It has been an uphill battle for Hoosier farmers. Lately, the rural economy has been under siege. Bad spring weather dramatically delayed planting, which shortened the growing season and yielded one of the worst crops in recent memory. Overseas, trade tensions cut off export markets for U.S. corn and soybeans.
Just when it could not get any worse for farmers, the U.S. Environmental Protection Agency approved a wave of refinery exemptions that decimated biofuel and grain demand, leaving the rural economy in full retreat.
Originally intended to spare oil refineries from bankruptcy, the EPA in 2016 began handing out hardship exemptions like Halloween candy to some of the world’s largest and most profitable refiners. The once-rare exceptions allow refiners to avoid blending requirements under the Renewable Fuel Standard, the law created to promote American energy independence by guaranteeing market access for homegrown biofuels.

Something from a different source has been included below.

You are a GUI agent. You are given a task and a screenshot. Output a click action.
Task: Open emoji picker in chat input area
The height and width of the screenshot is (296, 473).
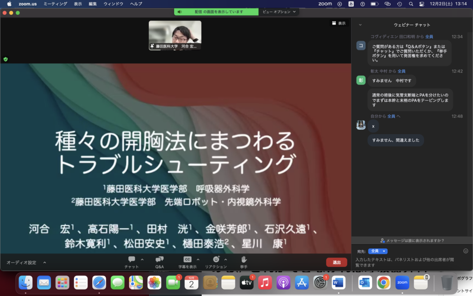[x=466, y=251]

The unprecedented volume of waivers granted in recent years helped oil giants boost profits while allowing independent refiners to stubbornly avoid long-overdue investments in biofuel blending. The exemptions essentially gave refiners a free ride at the expense of farm families, but what few in Washington fully understood was the pivotal role biofuels play in today’s rural economy.
Indiana’s 14 ethanol plants support more than 15,000 jobs, drive billions in rural investments and sustain thousands of small businesses. In fact, biofuel production annually contributes more than $5.4 billion to Indiana’s economy. Each year, biofuel manufacturers purchase roughly half the state’s corn, lifting the value of both Indiana grain and farmland.
Unfortunately, Washington grossly miscalculated the value of biofuels and the impact of refinery exemptions on the rural economy. Over three years, the EPA allowed the volume of exemptions to skyrocket 485%, destroying demand for 4 billion gallons of renewable fuel and killing demand for more than 1.4 billion bushels of grain. To no surprise, ethanol consumption fell last year for the first time in 20 years, with more pain on the horizon.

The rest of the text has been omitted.